Cada vez son más las voces que alertan sobre las desigualdades generadas por los procesos de transición hacia la neutralidad climática emprendidos por las ciudades. Iniciativas tan innovadoras como necesarias, que por lo general generan grandes consensos, dirigidas a pacificar la movilidad, a restringir el uso de combustibles fósiles, a fomentar el uso de las energías renovables o, simplemente, a hacer que la ciudad sea más verde, agradable y saludable, provocan desigualdades, expulsan y gentrifican. Se trata de realidades poco conocidas, de cuyo impacto alertan estudios recientes (como el Green gentrification in European and North American cities, realizado por Isabelle Anguelovski et al.), que es necesario abordar mediante políticas integrales que, sin retroceder en el compromiso climático, sitúen la protección de los más vulnerables en el centro. Políticas que subrayen que no es viable avanzar en la sostenibilidad de la ciudad sin garantizar vivienda, sueldos dignos e igualdad de oportunidades.
Tampoco cabe duda de las brechas que hay detrás de la digitalización y de la irrupción de la inteligencia artificial. Brechas que fueron bien visibles durante la pandemia generada por la COVID-19 y que hoy el algoritmo sitúa en territorio inexplorado. No hay duda de que las soluciones digitales que las ciudades tienen a su disposición pueden contribuir a abordar de manera mucho más eficiente los múltiples retos que tienen ante sí; desde la movilidad urbana a la participación ciudadana, pasando por el control de la contaminación o la asignación de subsidios y ayudas. Pero tampoco la hay de que el algoritmo no es neutro y que puede generar sesgos y desigualdades cuyo impacto está todavía por descifrar. Cada vez son más las ciudades sensibles a esta realidad que tratan de abordar los procesos urbanos de digitalización desde la ética y el humanismo (al respecto, consultar el Global Observatory of Urban Artificial Intelligence, https://gouai.cidob.org/). Pero lo cierto es que se trata todavía de iniciativas poco maduras y con una capacidad de corrección muy limitada.

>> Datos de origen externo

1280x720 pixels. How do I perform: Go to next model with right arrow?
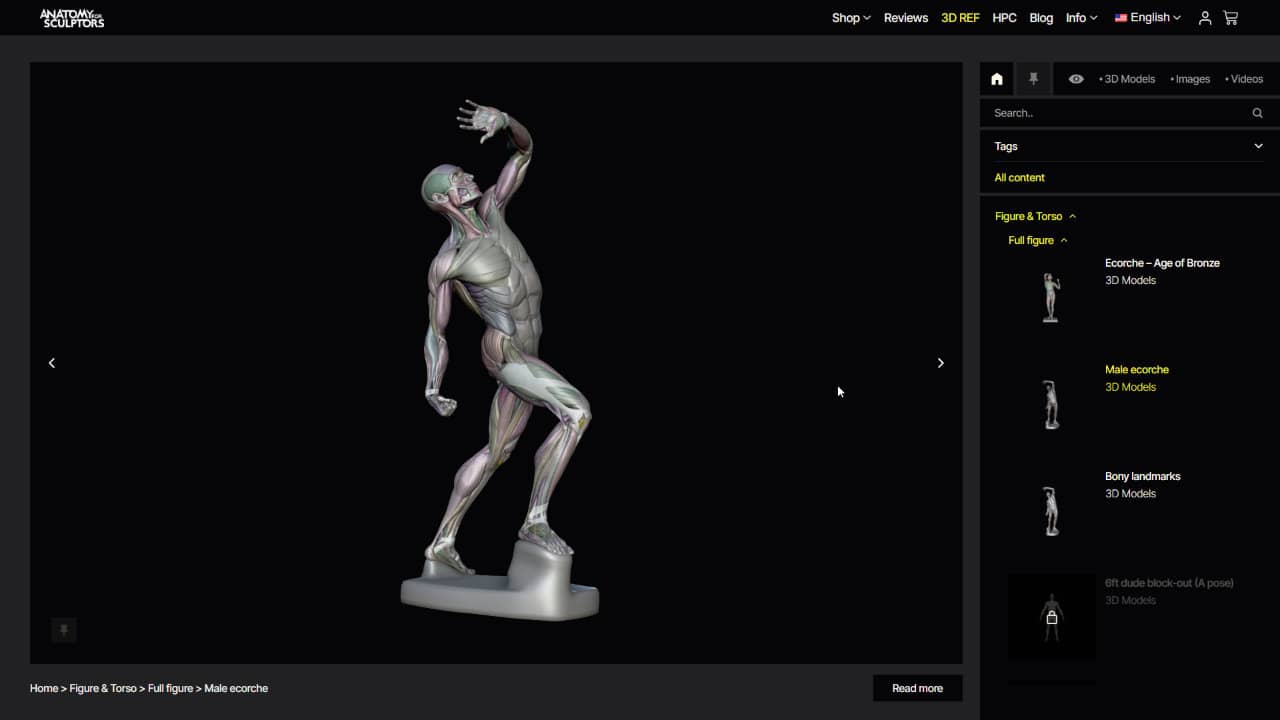(x=940, y=363)
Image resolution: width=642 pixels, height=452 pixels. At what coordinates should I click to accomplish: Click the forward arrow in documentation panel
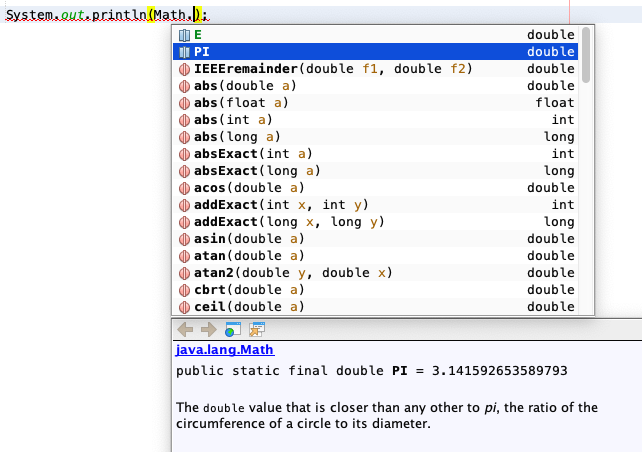[207, 329]
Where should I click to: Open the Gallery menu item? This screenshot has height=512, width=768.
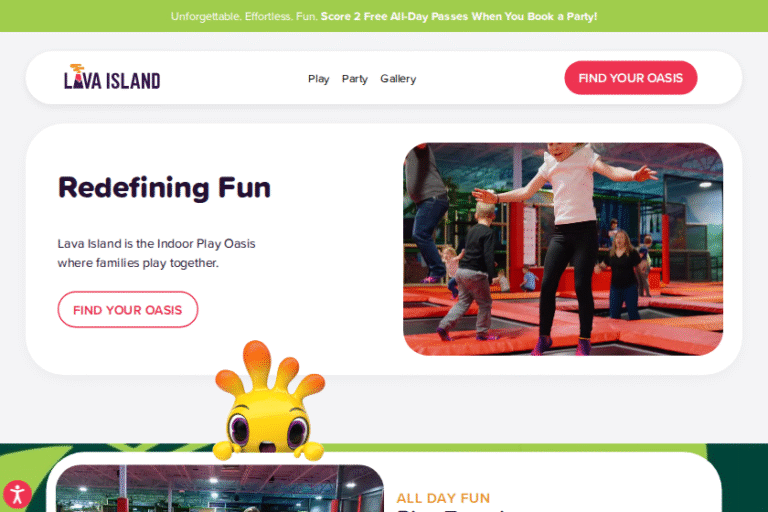pyautogui.click(x=398, y=79)
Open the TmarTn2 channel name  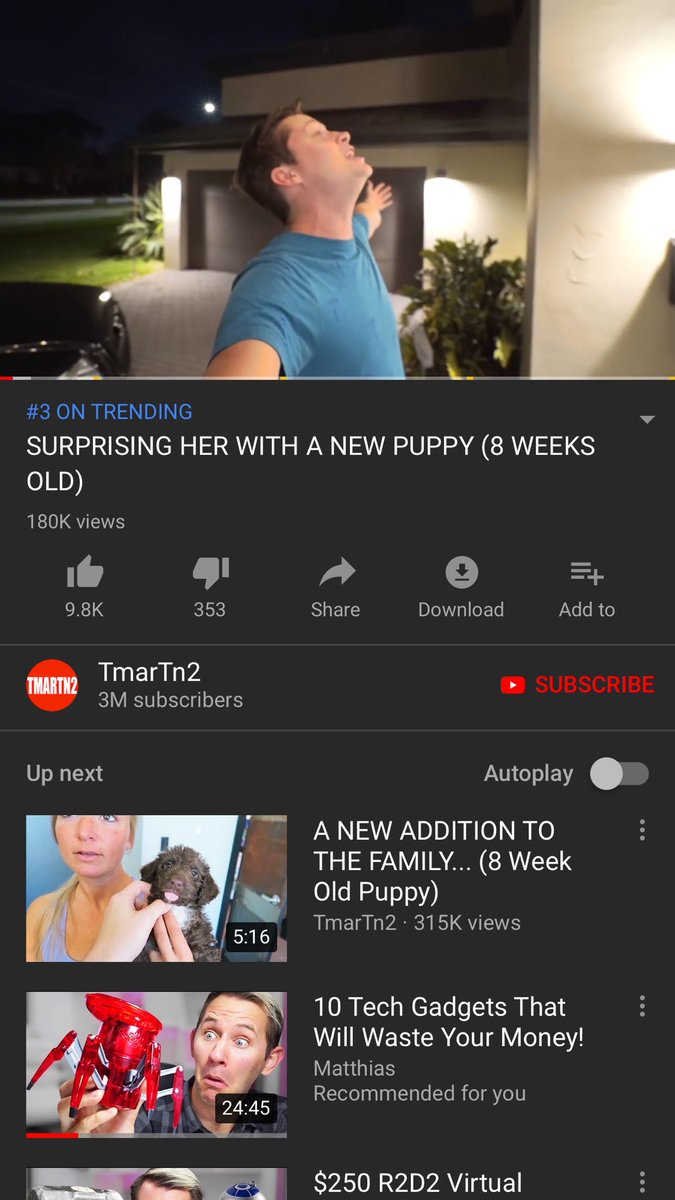[149, 672]
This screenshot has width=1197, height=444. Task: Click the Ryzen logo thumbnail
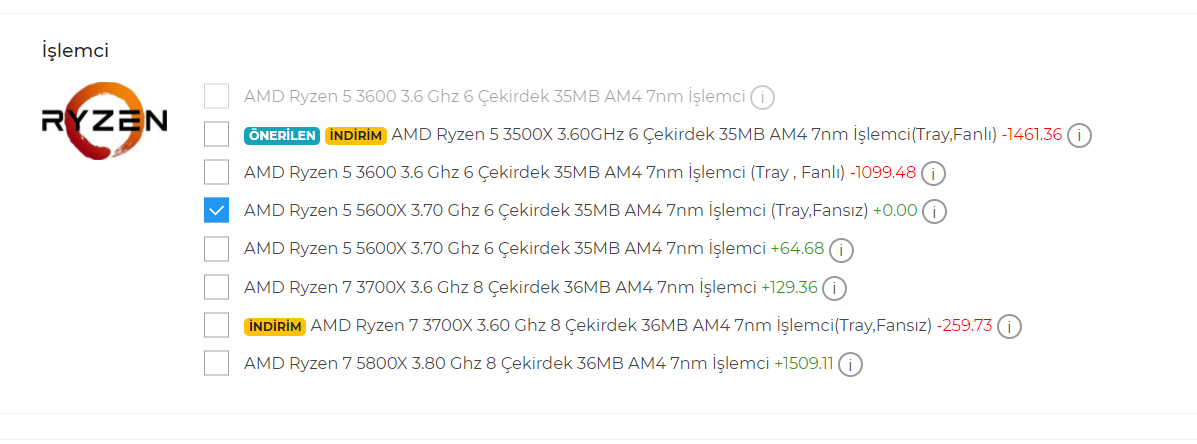104,122
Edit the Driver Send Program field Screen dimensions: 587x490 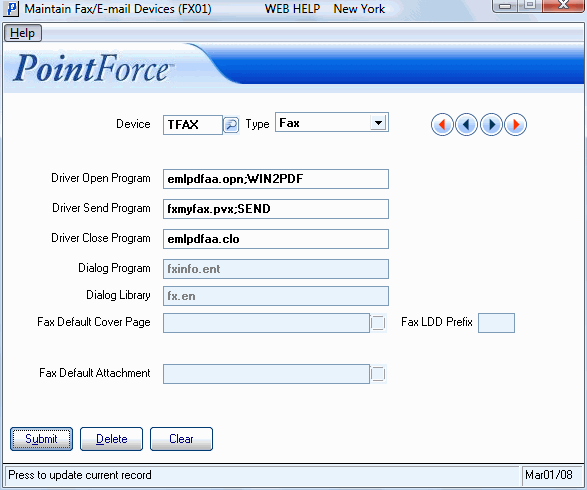point(276,209)
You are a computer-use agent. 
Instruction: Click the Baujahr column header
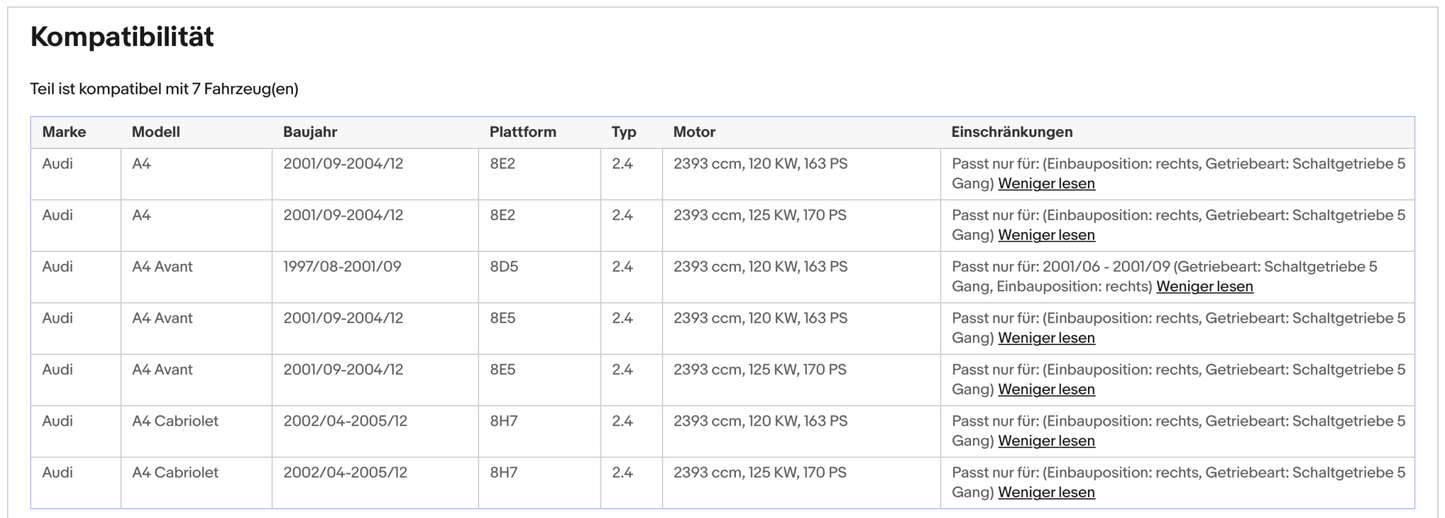coord(310,132)
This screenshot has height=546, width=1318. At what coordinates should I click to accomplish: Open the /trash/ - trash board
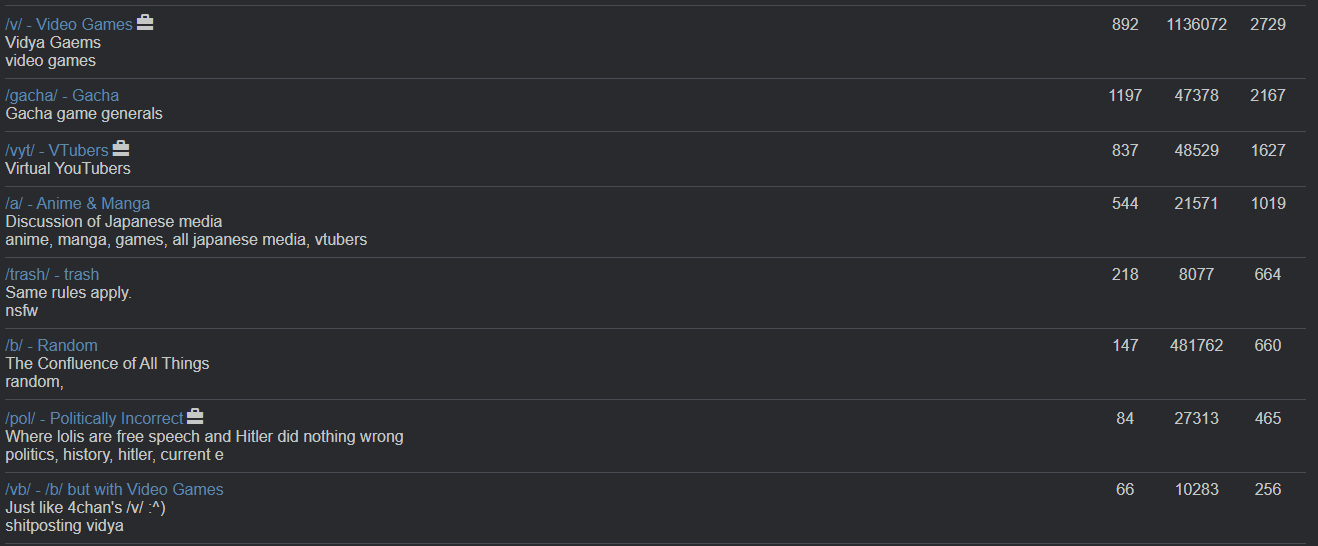point(52,275)
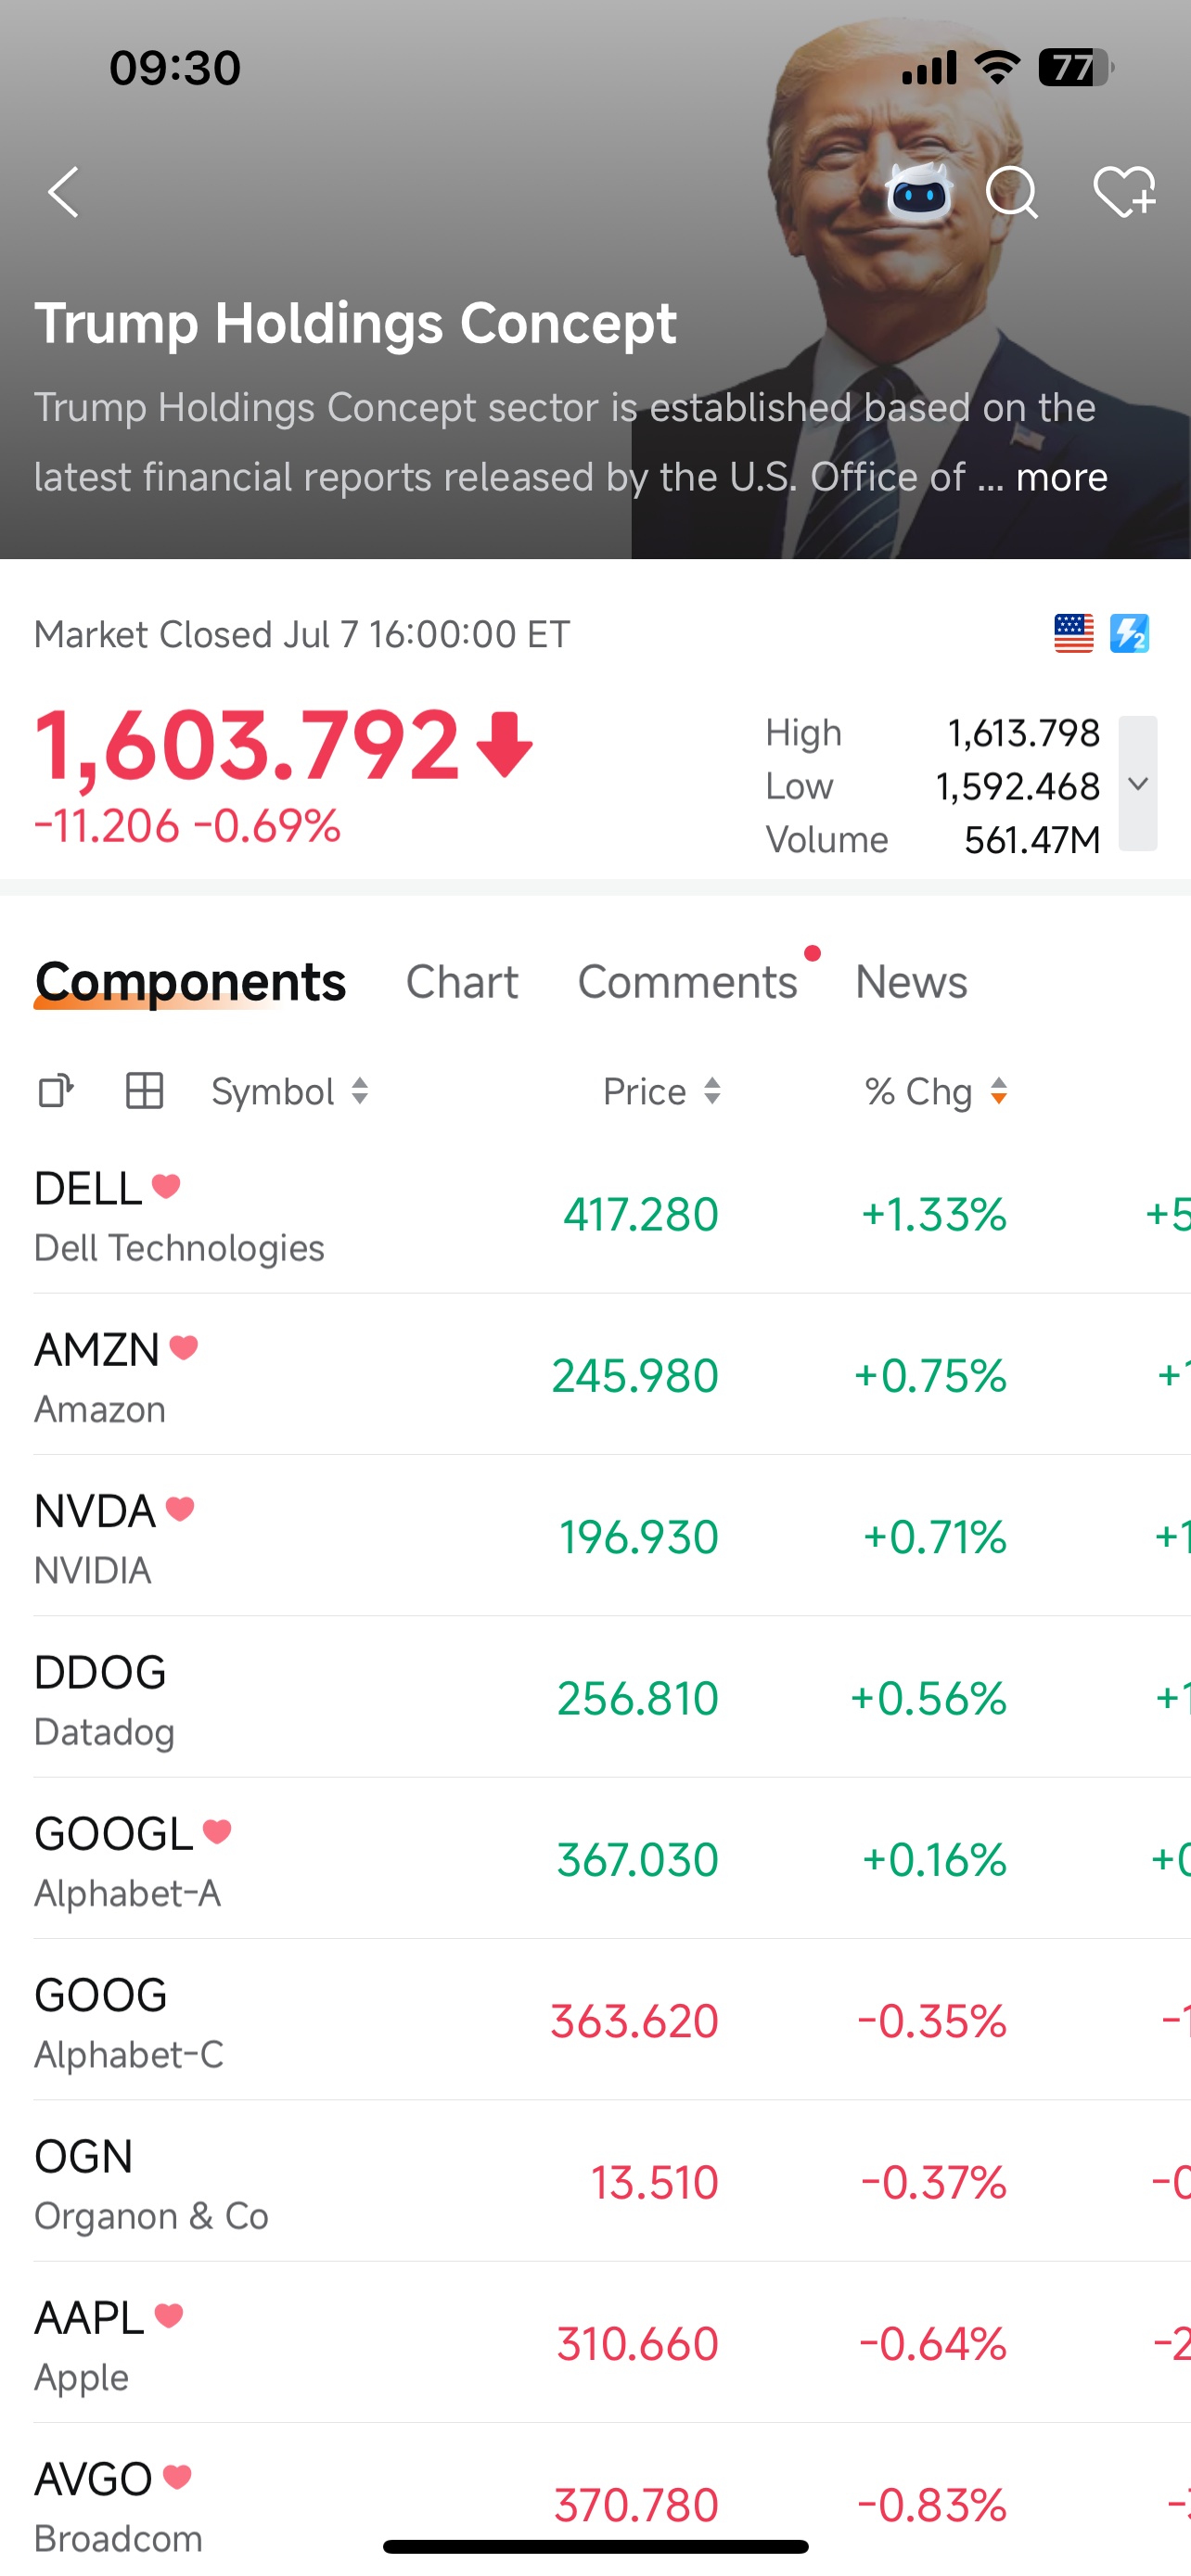1191x2576 pixels.
Task: Toggle sort order by Symbol
Action: [290, 1091]
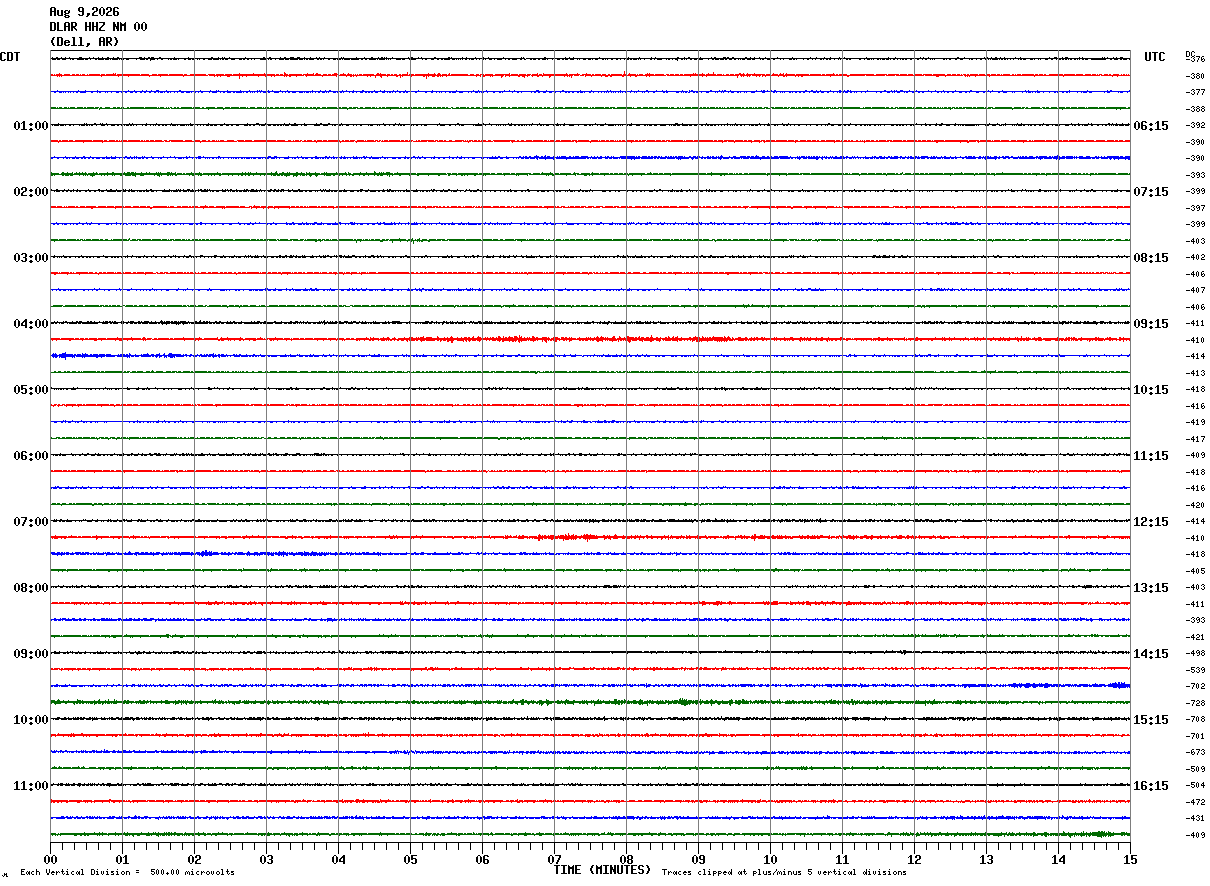Click the 01:00 CDT time label
The width and height of the screenshot is (1210, 886).
31,126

Finalmente, no se pueden obviar los desafíos que genera la apuesta muchas veces acrítica por la innovación, el conocimiento y el talento que impulsan las ciudades en todo el mundo. Convertirse en un hub de la ciencia, la tecnología y la creatividad, de la economía digital y verde, permite consolidar un tejido productivo de alto valor añadido, captar talento altamente cualificado y asegurar una posición de privilegio en un mundo altamente competitivo. Todo ello genera bienestar y entornos de calidad. Ahora bien, esto se reserva únicamente para los que se lo pueden permitir, puesto que si no se toman medidas para evitarlo, existen sobradas evidencias de que se precariza y excluye a la población con menos formación y recursos.
En definitiva, no cabe utopía ni felicidad sin derechos. Porque para desplegar todo el potencial que tienen las soluciones que la tecnología y el conocimiento nos permiten poner sobre la mesa de las ciudades, y hacerlo sin generar brechas y desigualdades, es necesario no solo reivindicar y hacer efectiva la agenda de derechos, sino empoderar a las sociedades y avanzar en procesos de profundización democrática. Procesos que combinen la representatividad y la descentralización con las prácticas de democracia directa, que permitan a la ciudadanía dibujar como debe ser el futuro que desean.
Tal y como apuntaba Italo Calvino en su libro Las ciudades invisibles (1972), no tiene sentido dividir las ciudades entre las felices y las infelices; la principal distinción se da entre aquellas ciudades que «a través de los años y las mutaciones siguen dando forma a los deseos, y aquellas en las que los deseos, o logran borrar la ciudad, o son borrados por ella».